*TAREFA ESCRITA*.
Resuma em duas frases, por favor, o texto sobre a filosofia francesa contemporânea.

March 5, 2022

O gravitas da filosofia francesa contemporânea

Nesse carnaval deu para me conciliar melhor com o meu apreço pela filosofia francesa (apesar de seus mil problemas e cafonices) e também entender a distância que ainda m mantenho da filosofia anglófona (apesar de seus méritos e de ser um campo ainda muito ativo).

Ainda quero elaborar isso de maneira mais longa, mas apesar de toda a cafonice e francesice muitas vezes exageradas, acho que o que me toca ali é que apesar de tudo você ainda sente que a filosofia é um meio para tocar em questões existenciais que move a pessoa no fundo da alma.

Não tenho dúvidas que tem muitos problemas nesse caminho, que muitas vezes as formas de se fazer isso acabam fazendo aquelas saladas que incomodam tantas pessoas. Mas ainda assim parece que de alguma forma ali mira-se em coisas que importam (ainda preciso sistematizar melhor).

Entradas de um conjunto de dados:
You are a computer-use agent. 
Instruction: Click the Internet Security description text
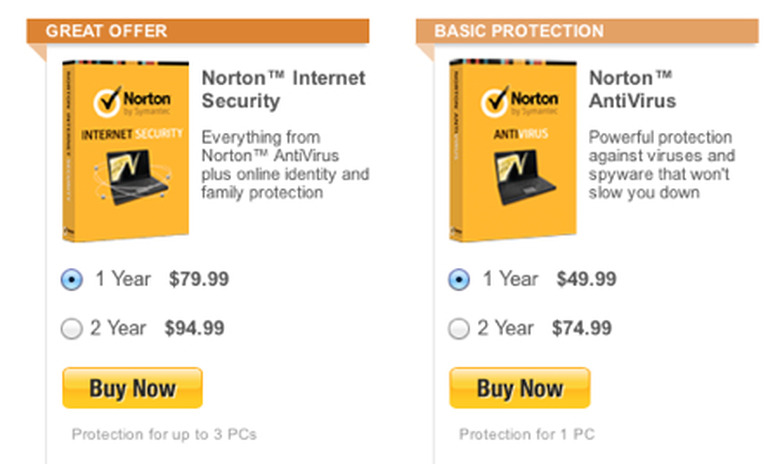pos(285,164)
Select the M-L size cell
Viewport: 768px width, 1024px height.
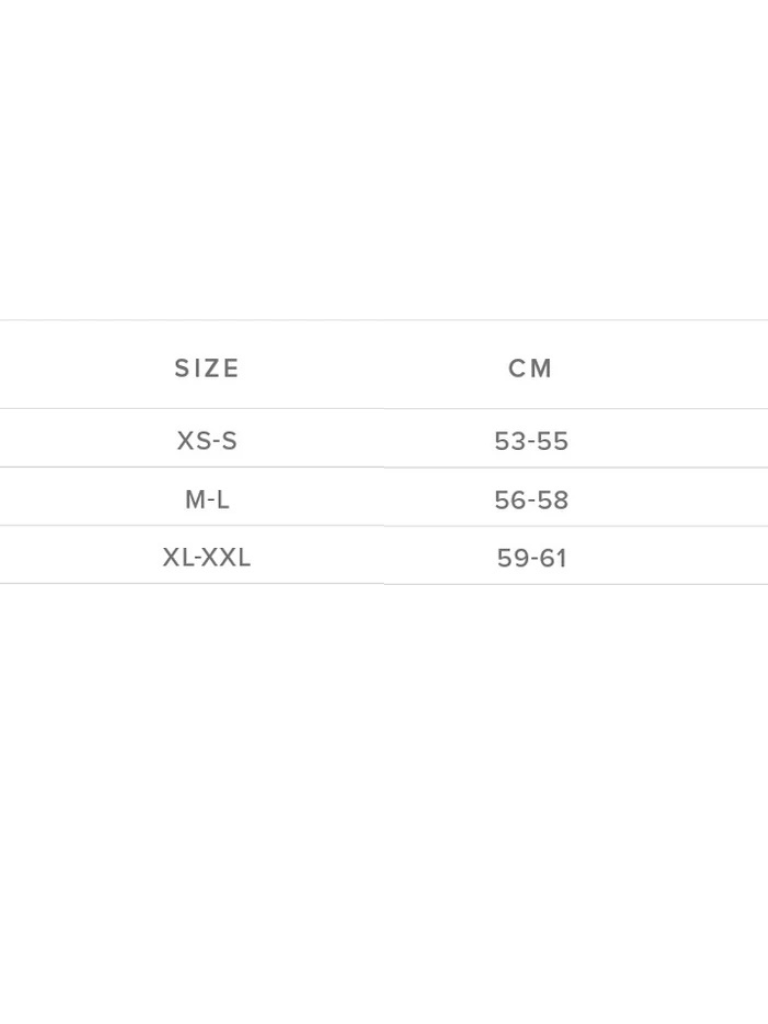pyautogui.click(x=207, y=499)
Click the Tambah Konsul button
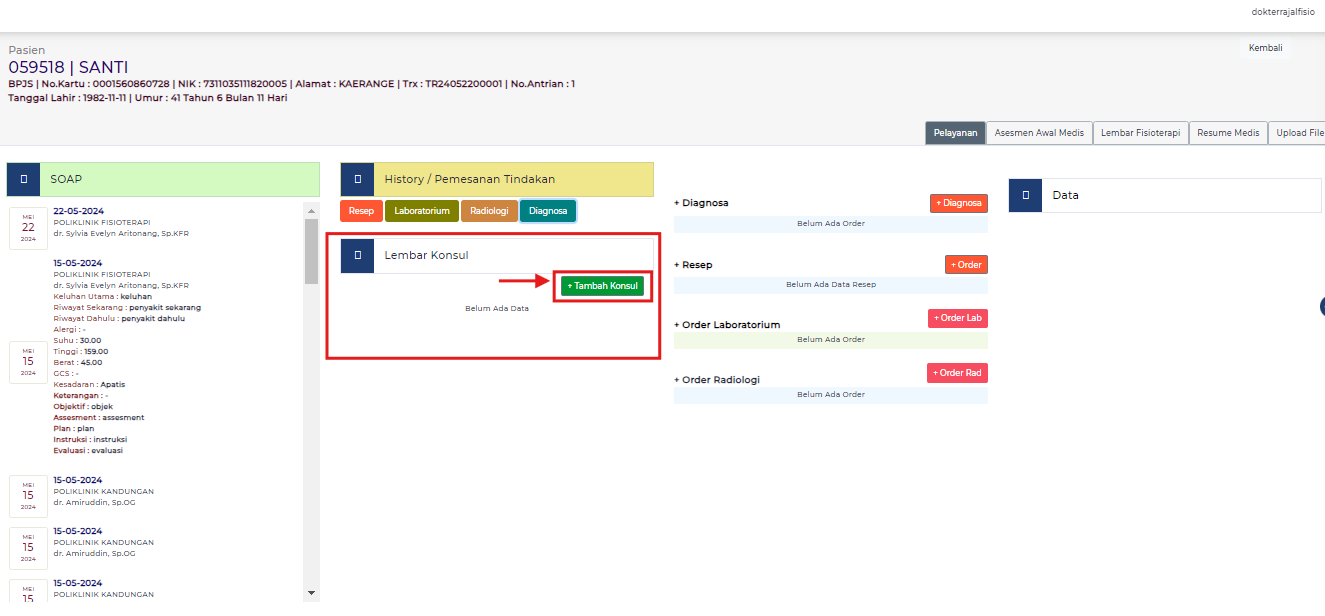Image resolution: width=1325 pixels, height=616 pixels. click(x=602, y=285)
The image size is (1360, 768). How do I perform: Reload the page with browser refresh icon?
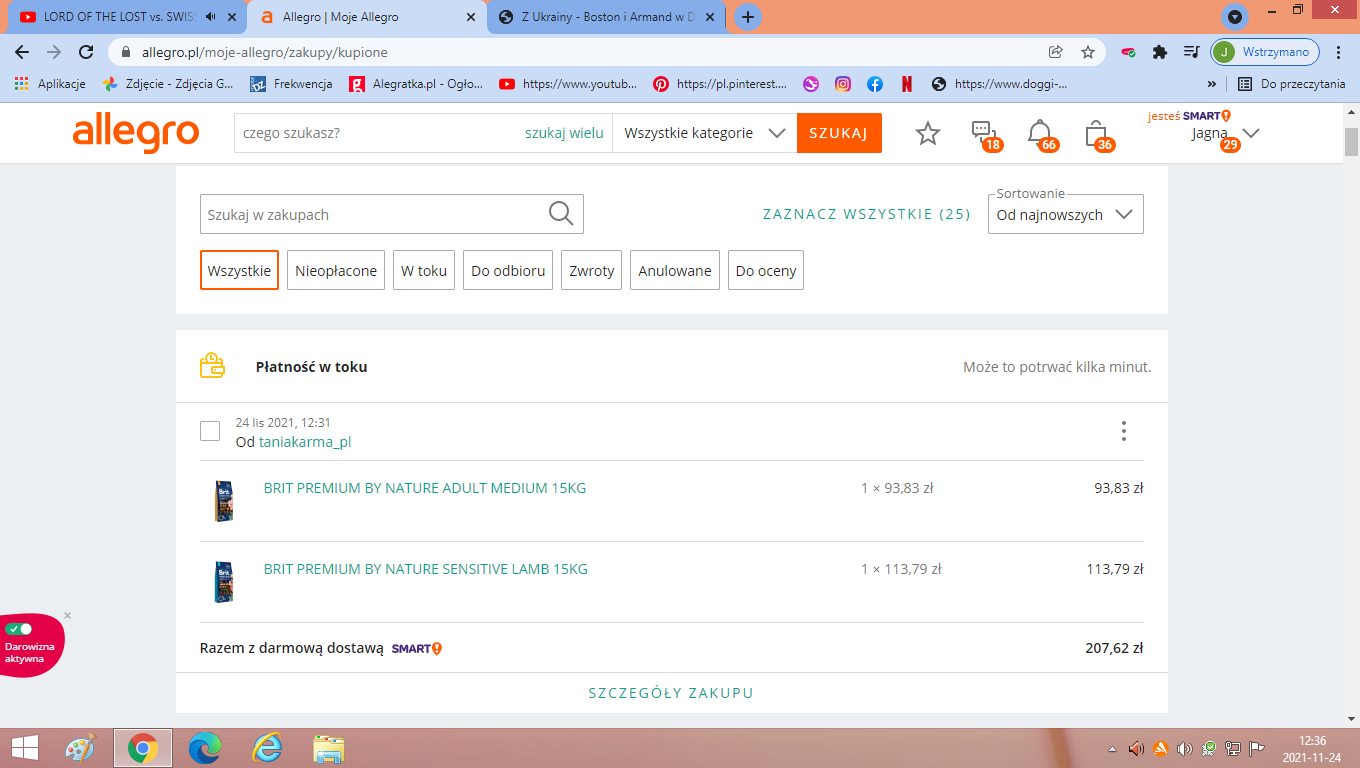point(87,52)
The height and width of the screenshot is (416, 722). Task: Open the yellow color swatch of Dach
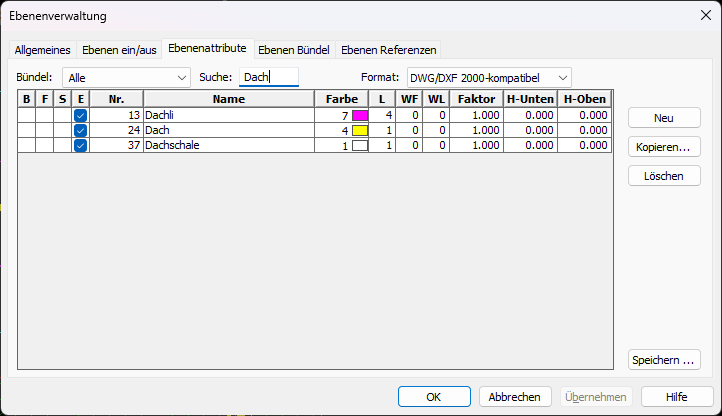point(360,130)
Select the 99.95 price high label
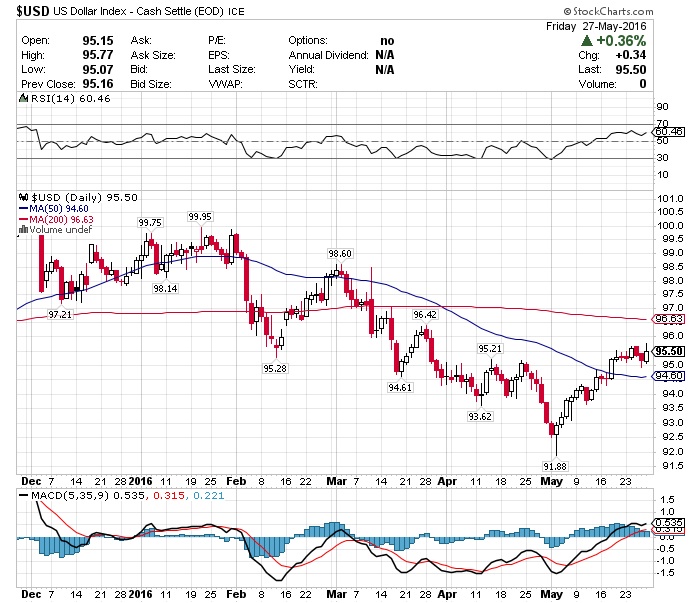Screen dimensions: 700x603 coord(200,216)
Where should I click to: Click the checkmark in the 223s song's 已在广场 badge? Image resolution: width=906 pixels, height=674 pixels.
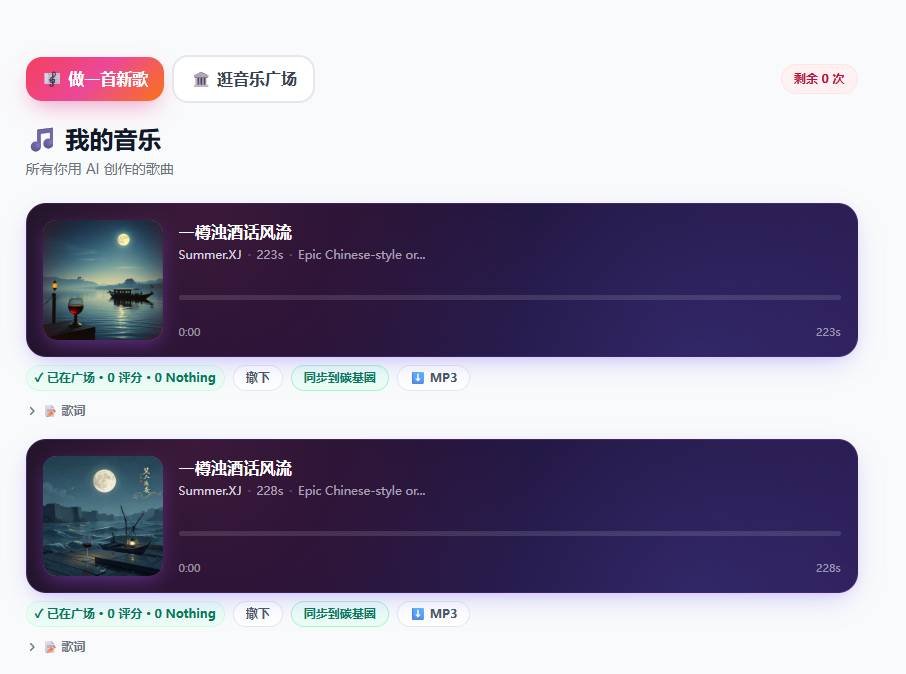39,378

*RESPOSTA AO EXERCÍCIO*.
No carnaval, quem escreve conseguiu se conciliar melhor com seu apreço pela filosofia francesa, apesar de seus muitos problemas e cafonices, e entender a distância que ainda mantém da filosofia anglófona, apesar dos méritos dela. O que toca nessa filosofia francesa é a sensação de que ela serve para tratar de questões existenciais que movem a pessoa no fundo da alma e de que mira em coisas que importam, ainda que muitas vezes acabe fazendo saladas que incomodam muita gente.